I loved this book and if you have already read it, it is probably worth going back and reading it again. And for those of you like me, who haven’t read the book, I suggest you find a copy.

Sometimes I think I have lived under a log as I had no idea that Fahrenheit 451 was the temperature at which book paper burns.
From the book cover:

Guy Montag is a fireman. His job is to burn books, which are forbidden, being the source of all discord and unhappiness. Even so, Montag is unhappy: there is discord in his marriage. Are books hidden in his house? The Mechanical Hound of the Fire Department, armed with a lethal hypodermic, escorted by helicopters, is ready to track down those dissidents who defy society to preserve and read books.
The classic novel of a post-literate future. Fahrenheit 451 stand alongside Orwell’s 1984 and Huxley’s Brave New World as a prophetic account of Western civilisation’s enslavement by the media, drugs and conformity.

Bradbury’s powerful and poetic prose combines with uncanny insight into the potential of technology to create a classic of twentieth century literature which over fifty years from first publication, still has the power to dazzle and shock.

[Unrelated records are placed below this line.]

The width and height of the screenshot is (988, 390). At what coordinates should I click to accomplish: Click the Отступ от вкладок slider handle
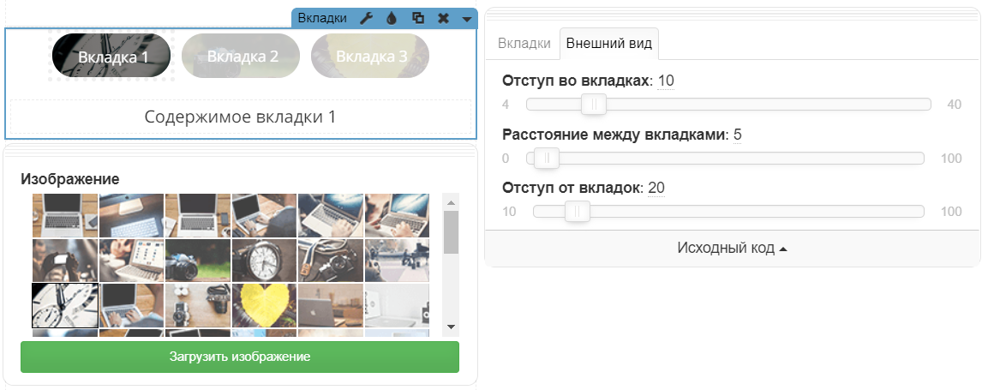[577, 212]
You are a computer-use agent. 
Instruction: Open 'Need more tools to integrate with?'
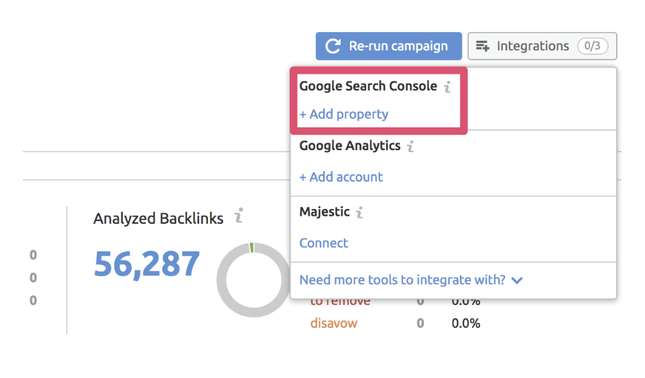[x=402, y=279]
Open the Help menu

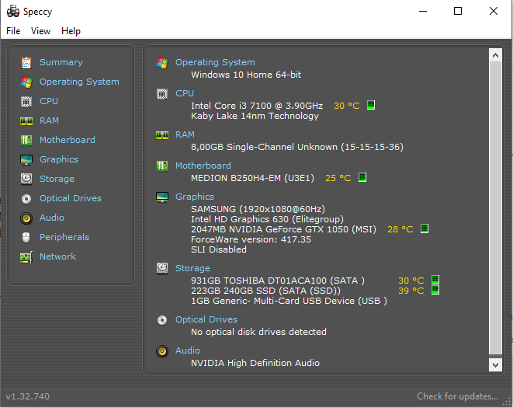pyautogui.click(x=71, y=31)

What amazed me is how well the ideas expressed in this book have withstood the test of time. Our society is even more lost in television, blogs, social networks, and all other manners of distraction, not to mention the cult of celebrities. This is a science fiction book that I would certainly recommend, particularly to those of you who are non-science fiction readers.

8 Comments Add yours

  1. Sue says:

    Think I will definitely have to read this book after your review as I quite like (some) science fiction. Also have heard of this classic but never knew what it was about so many thanks. 🙂

    1. suth2 says:

      It is only a short book so it doesn’t take long to read. If possible get a post 2003 edition as there is both an introduction and an afterward by the author.

  2. I like the odd bit of sci-fi and I’ve never read this. I want to now.

    1. suth2 says:

      I think you would enjoy it.

  3. Joachim Boaz says:

    Well, perhaps you should read more SF now! There’s an entire subgenre of Social SF (perfectly exemplified by one of the novels you listed, A Handmaid’s Tale) — SF heavy on the social commentary and low on the hard sciences which we often assume all SF concerns…

    Some of my favs.

    Left Hand of Darkness — Ursula Le Guin
    We Who Are About To… — Joanna Russ
    The Continuous Katherine Mortenhoe – -D. G. Compton
    The Sparrow — Maria Doria Russell

    etc.

    1. suth2 says:

      Thank you so much for your recommendations. I will seek them out at the library.

  4. Meg Thompson says:

    We had to read this at school,also Day of the Triffids.Not a big SF either but john always was. One I really enjoyed in the past few years was Spook Country by William Gibson it’s part of a trilogy but I only read that one.Some feasable thinking in there, not so far fetched. We are the future!

    1. suth2 says:

      My post for Monday is about John Wyndham. I had forgotten that I had to read it for school too. I will check out William Gibson. I might enjoy it.